SuaraSulsel.id - "Ini langka, ada lagi satu perempuan penyair lahir di Sulsel. Penyair baru, yang masih mahasiswa. Failia ini masih akan terus berproses," begitu apresiasi yang diberikan Anil Hukma, terhadap karya Nur Failia Majid, yang terhimpun dalam buku "Serpihan Tak Tersisa".
Buku terbitan Rayhan Intermedia, 2020 itu, dibahas dalam acara Sastra Sabtu Sore, pada Sabtu, 26 Juni 2021. Tampil sebagai pembahas, selain Anil Hukma, juga penyair Muh Amir Jaya, dengan moderator Rusdin Tompo.
Menurul Anil Hukma, yang pernah tampil di 9th Kuala Lumpur Poetry Reading, 2002 itu, kita harus mendukung lahirnya penyair-penyair baru dengan menghadirkan iklim yang memungkinkan mereka tumbuh. Termasuk membantu mereka menerbitkan bukunya.
Anil Hukma, yang sudah menulis sejak masa remaja, mengaku selalu antusias bila mendiskusikan karya dan kiprah penyair muda, apalagi perempuan.
Baca Juga:Penyair Umbu Landu Paranggi Wafat, Bermukim di Bali Sampai Akhir Hayat
Kenapa perempuan dan sastra menjadi tema menarik? Karena menurutnya, populasi perempuan begitu besar, tapi hanya sedikit yang jadi penyair.

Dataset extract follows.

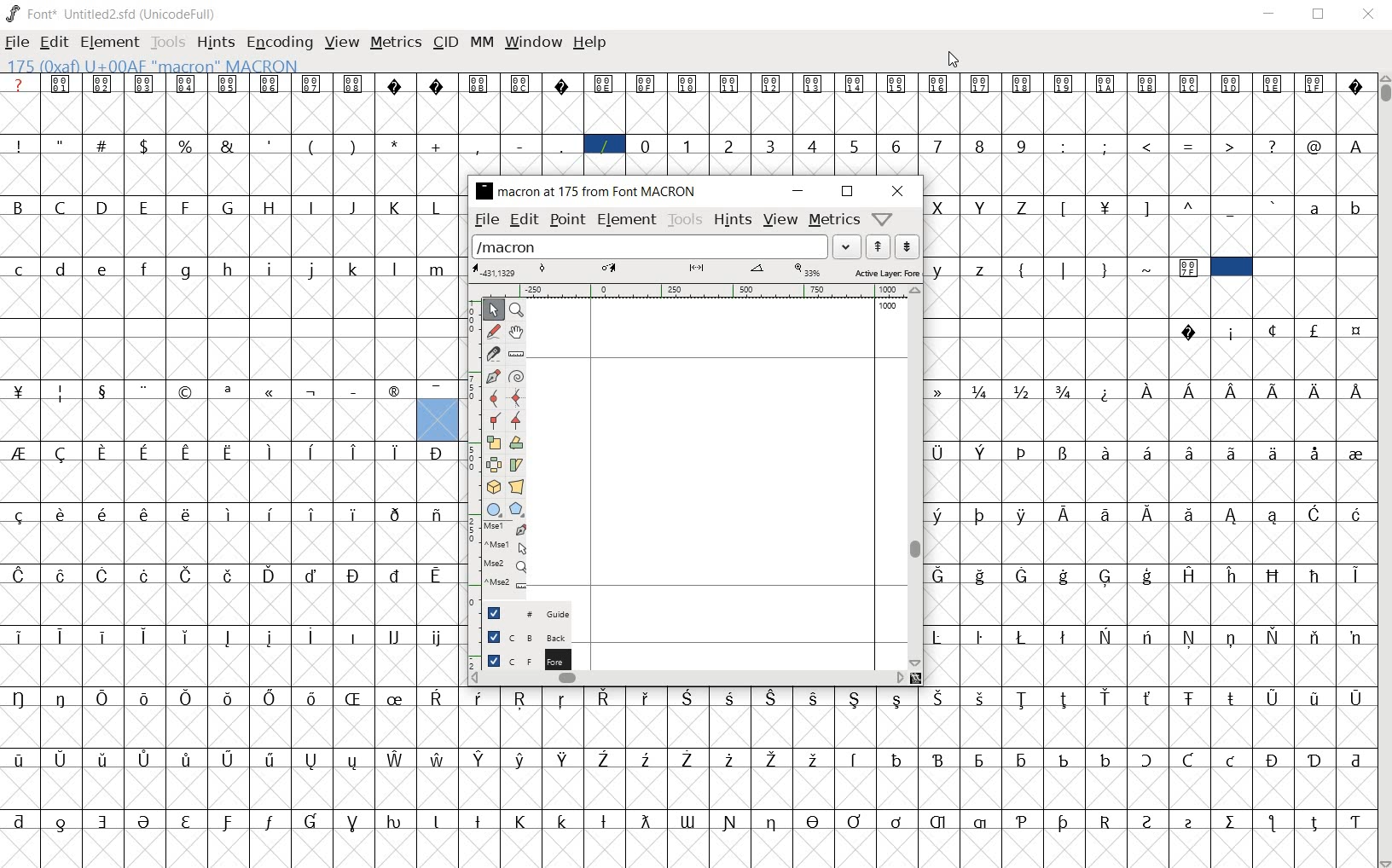 The height and width of the screenshot is (868, 1392). What do you see at coordinates (647, 246) in the screenshot?
I see `load word list` at bounding box center [647, 246].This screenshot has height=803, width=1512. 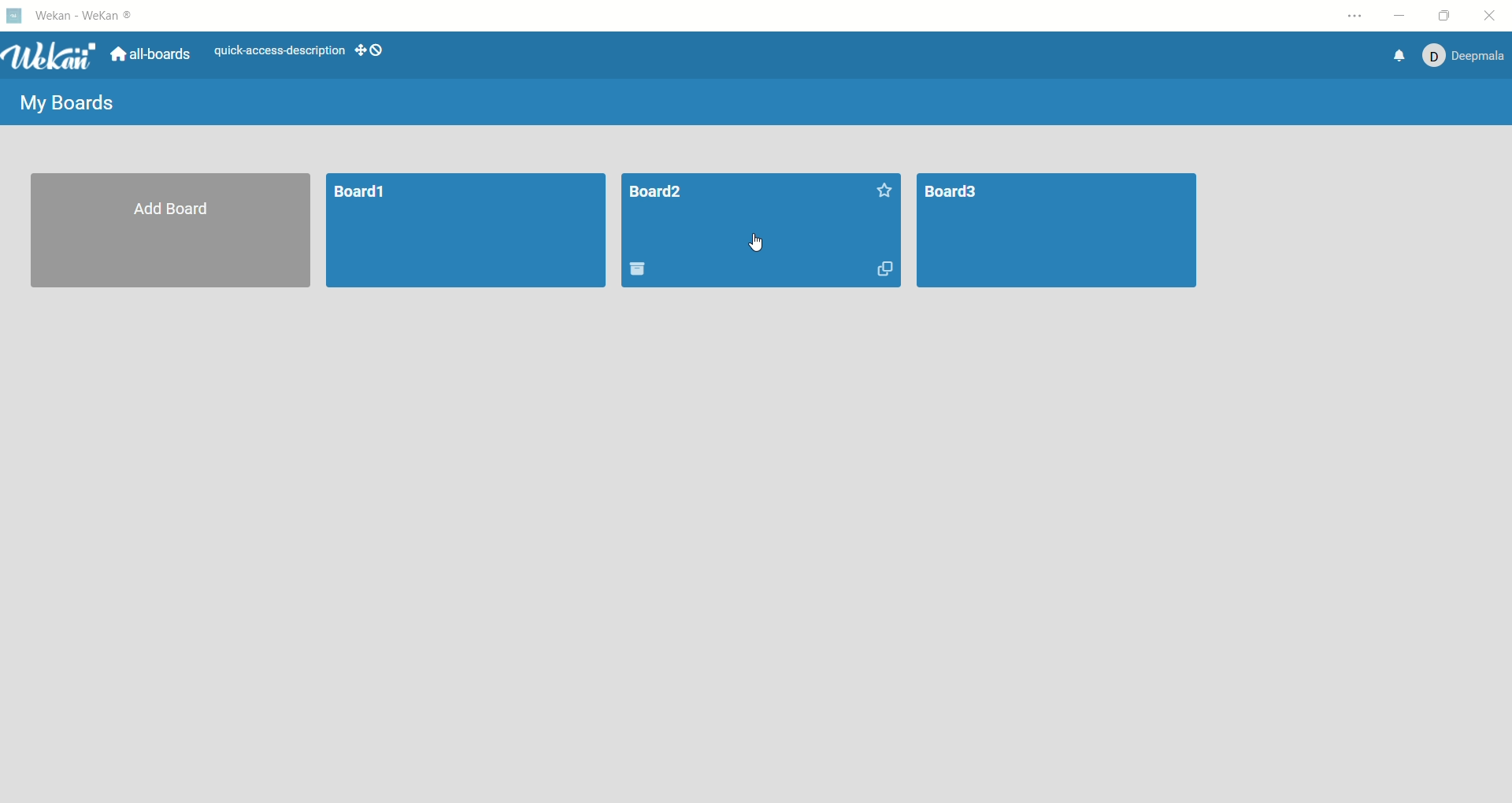 I want to click on all boards, so click(x=151, y=53).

"Untuk jadi penyair itu juga suatu misteri. Pertama, tentu saja butuh peran keluarga. Tapi apakah keluarga sadar menghadirkan iklim bersastra, mendekatkan anak untuk menyukai buku?" tanya alumnus komunikasi Unhas itu
Perempuan itu memliki kepekaan dan intuisi. Tapi kalau bicara sastra, kita bicara tentang rasa dan rasio. Kita bicara kapasitas intelektual tanpa membedakan gender. Tidak ada beda sastra perempuan dan laki-laki, lanjutnya. Sepanjang dia berkarya secara jujur maka akan mencapai tangga-tangga untuk meraih prestasi.

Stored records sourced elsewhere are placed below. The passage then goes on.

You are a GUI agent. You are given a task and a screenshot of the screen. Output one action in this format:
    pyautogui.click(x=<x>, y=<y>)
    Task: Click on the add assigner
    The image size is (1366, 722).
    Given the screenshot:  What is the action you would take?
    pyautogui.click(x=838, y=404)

"Serpihan Tak Tersisa" merupakan buku kumpulan puisi pertama Failia. Sebelumnya, puisi-puisi mahasiswa Politeknik Kesehatan (Poltekkes) Kemenkes Makassar ini pernah diterbitkan dalam antologi bersama, antara lain Antologi Puisi "Mendengarkan Tangis I La Galigo pada Writer and Fiction International Eight Festival (F8), tahun 2018.
Failia mengungkapkan, kebanyakan puisi dalam buku ini terinspirasi dari serpihan cerita-cerita korban bencana Palu, yang dievakuasi ke Makassar. Saat itu, dia menjadi relawan di RSUP dr Wahidin Sudirohusodo. Dia berharap, buku ini akan jadi kenangan bagi kita, terutama penyintas, dalam bentuk puisi yang menggugah.
Baca Juga:Presiden Penyair Malioboro, Umbu Landu Paranggi Tutup Usia
Penyair Muh Amir Jaya, mengakui puisi-puisi dalam buku Failia, 90 persen soal rasa. Diakui bahwa hanya sedikit perempuan di Sulsel yang dikenal sebagai penyair. Sehingga, kita perlu bersyukur jika dikarunia kemampuan menulis, khususnya puisi. Ketika mendapat ide, katanya, perlu juga disyukuri. Karena dengan begitu, bisa mencipta dan punya karya.